• [WHAT YOU WILL DO]:
Reproduce only this range: the line holding "Task: Click sixth page icon under Nexus 10" through the last line of the data below, both included, exactly, with no pictures.

○ ○ ○ ○

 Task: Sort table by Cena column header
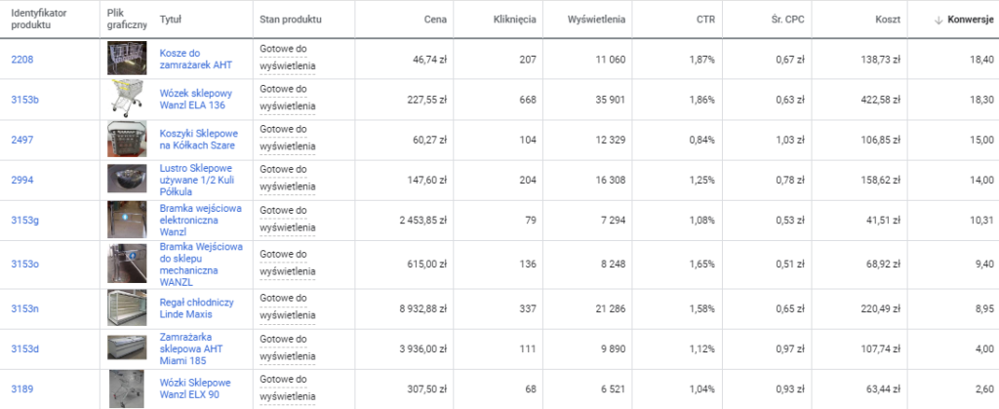(x=436, y=20)
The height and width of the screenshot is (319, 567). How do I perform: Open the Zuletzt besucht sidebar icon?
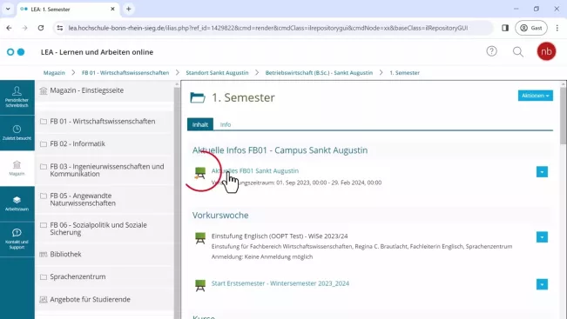[17, 133]
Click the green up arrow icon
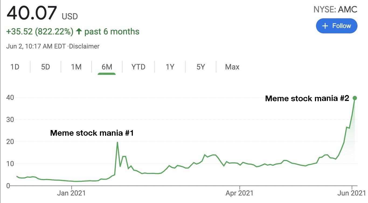 [79, 32]
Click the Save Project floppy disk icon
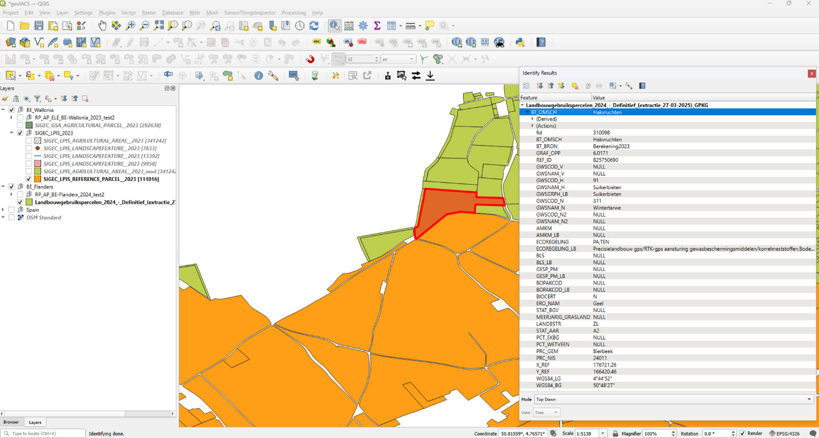Screen dimensions: 819x438 pos(39,26)
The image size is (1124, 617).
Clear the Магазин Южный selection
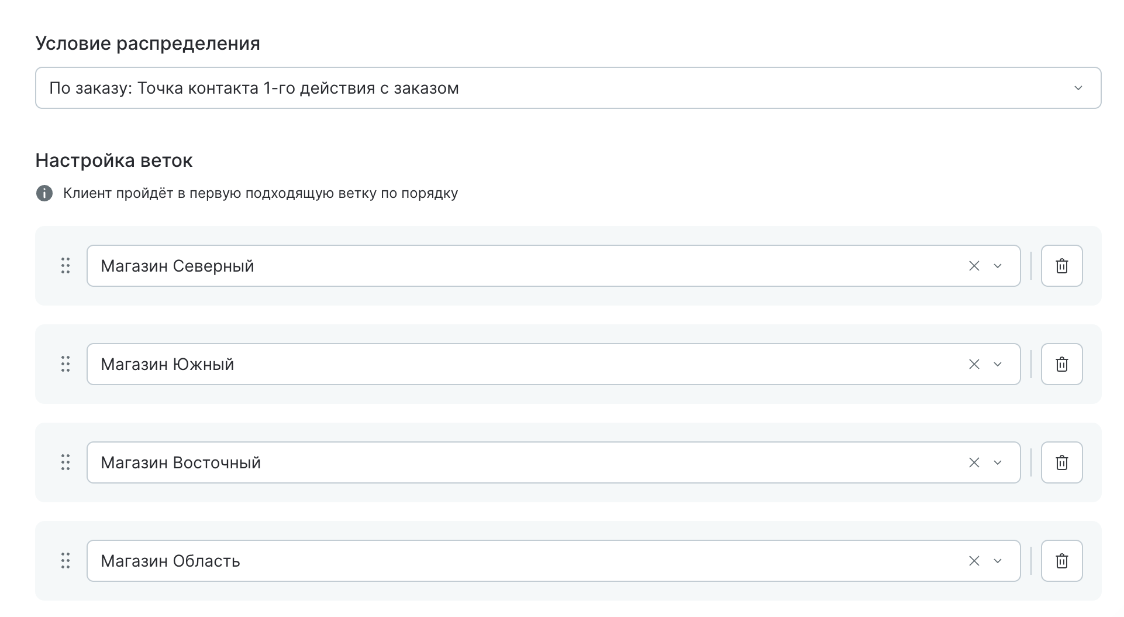974,364
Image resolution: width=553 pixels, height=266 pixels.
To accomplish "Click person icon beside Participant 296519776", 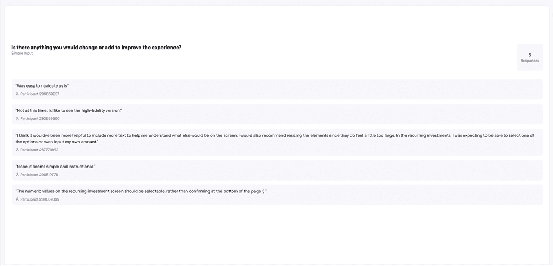I will coord(17,175).
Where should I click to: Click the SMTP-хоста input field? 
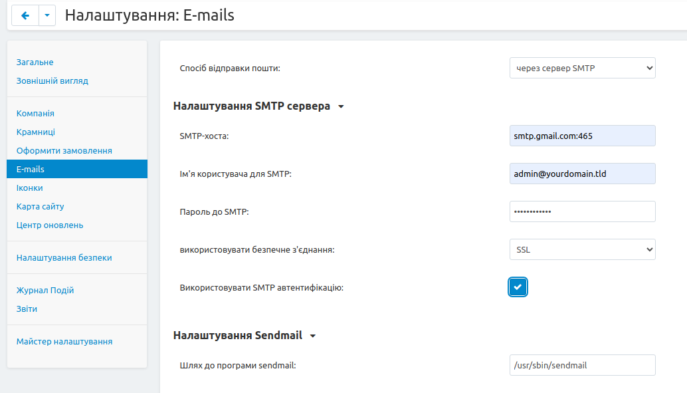(x=582, y=136)
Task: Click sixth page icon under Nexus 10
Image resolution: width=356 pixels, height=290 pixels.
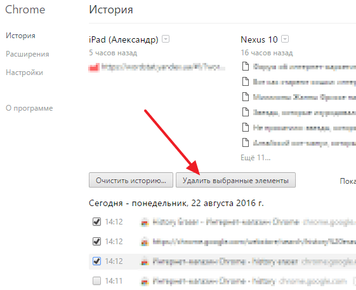Action: [246, 142]
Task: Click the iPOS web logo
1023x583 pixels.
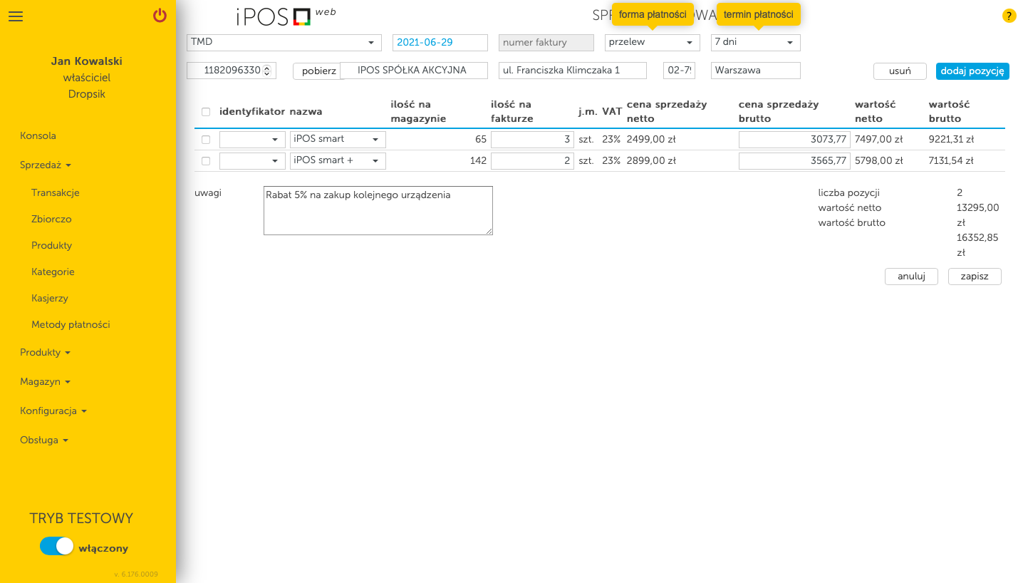Action: click(278, 15)
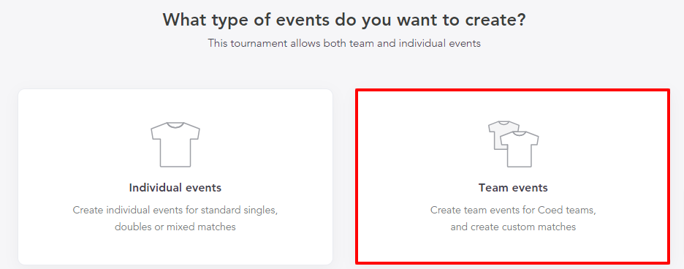Click the "Team events" title text
Viewport: 684px width, 269px height.
tap(513, 188)
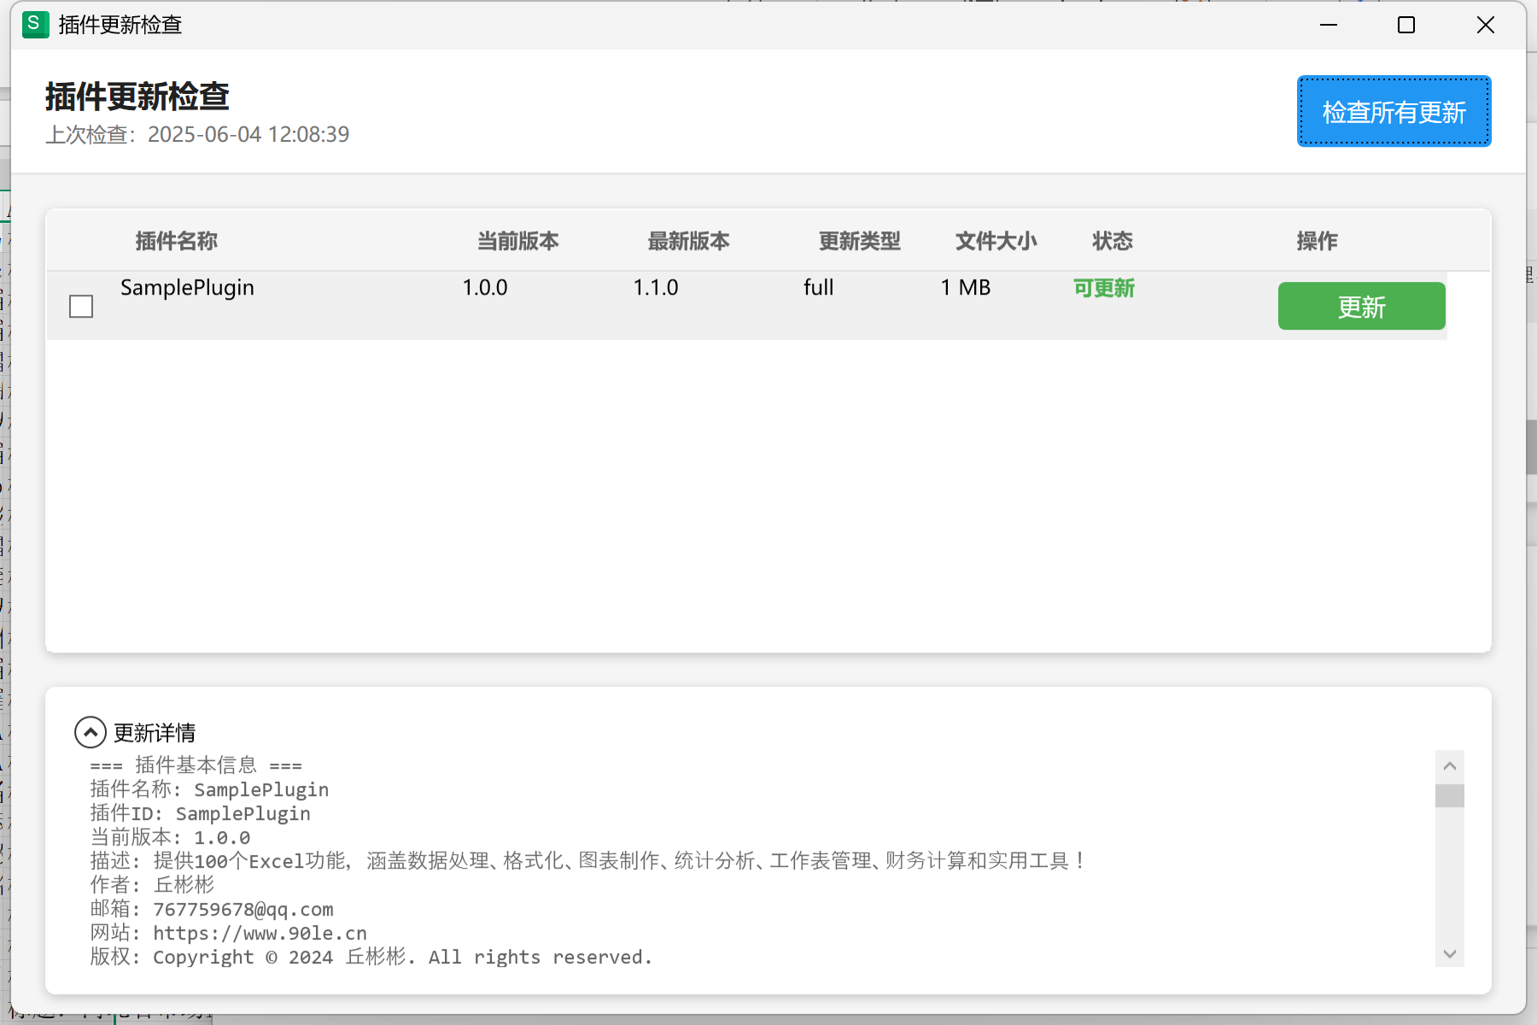Click the 状态 column header
This screenshot has width=1537, height=1025.
pos(1112,242)
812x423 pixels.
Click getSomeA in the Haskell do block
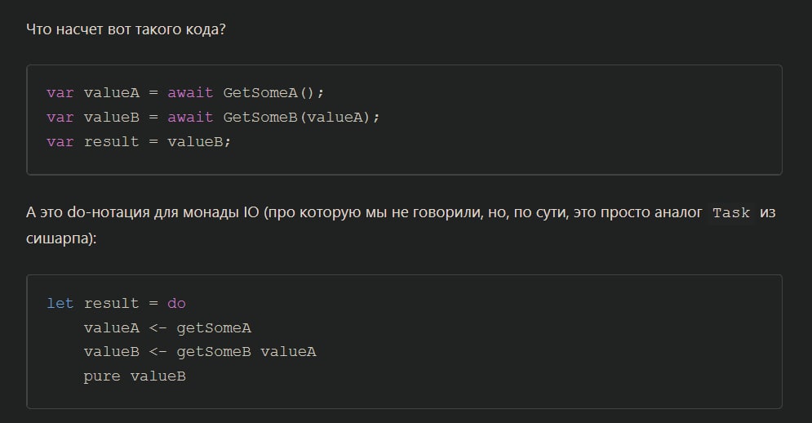click(214, 327)
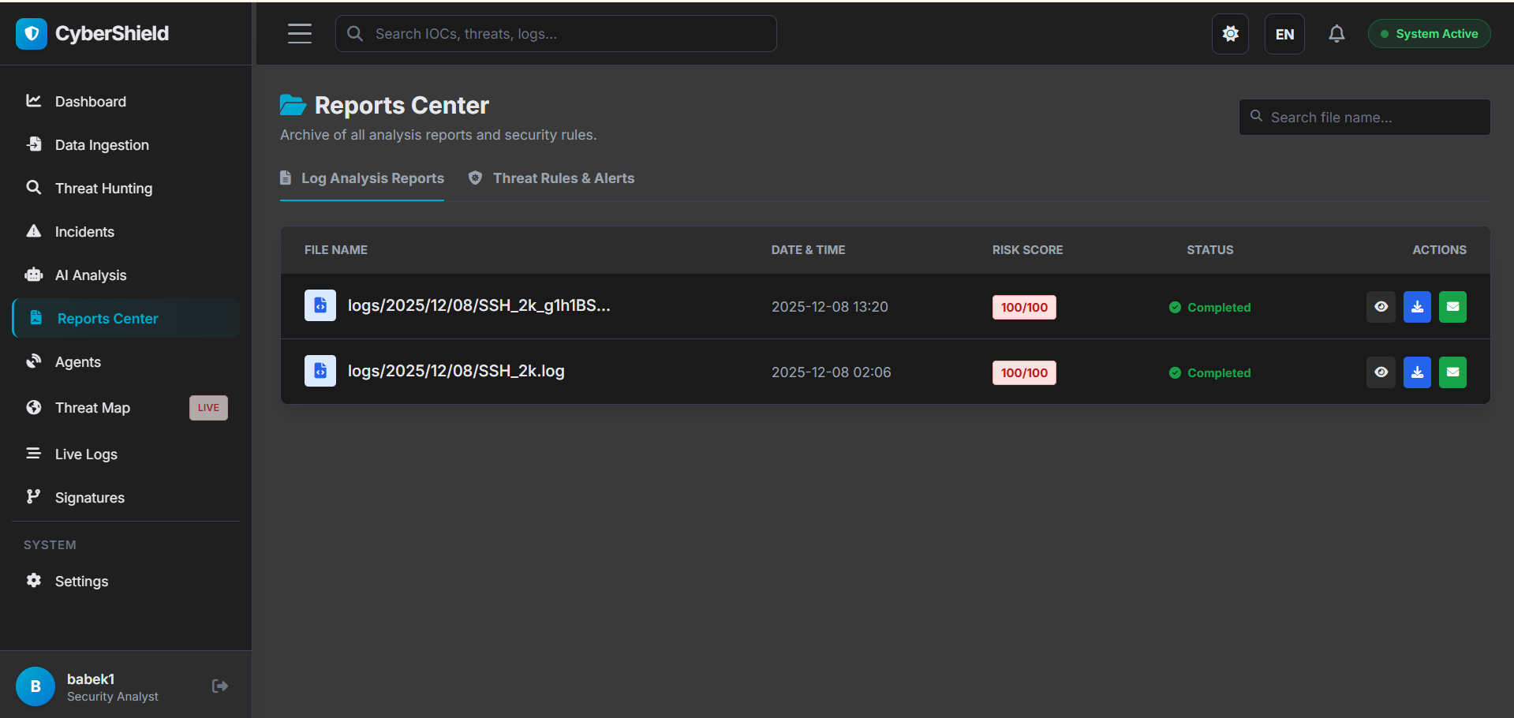The height and width of the screenshot is (718, 1514).
Task: Click the CyberShield shield logo
Action: tap(32, 34)
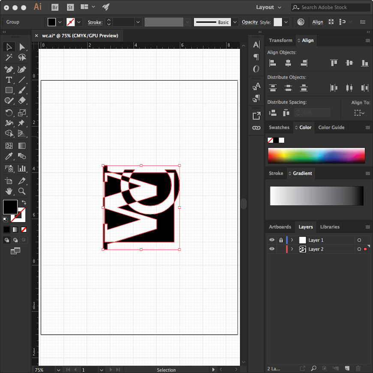Click Vertical Align Top icon
Image resolution: width=373 pixels, height=373 pixels.
point(334,63)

○ ○ ○ ○

• [ANSWER TO THE PROBLEM]:
Task: Click sixth page icon under Nexus 10
Image resolution: width=356 pixels, height=290 pixels.
Action: [246, 142]
Task: Click the iPOS web logo
1023x583 pixels.
Action: click(278, 15)
Click the "Team events" title text
Viewport: 684px width, 269px height.
tap(513, 188)
Click the 状态 column header
This screenshot has width=1537, height=1025.
pos(1112,242)
812x423 pixels.
Click getSomeA in the Haskell do block
click(214, 327)
The height and width of the screenshot is (718, 1514).
Task: Click the CyberShield shield logo
Action: tap(32, 34)
Click Vertical Align Top icon
Image resolution: width=373 pixels, height=373 pixels.
point(334,63)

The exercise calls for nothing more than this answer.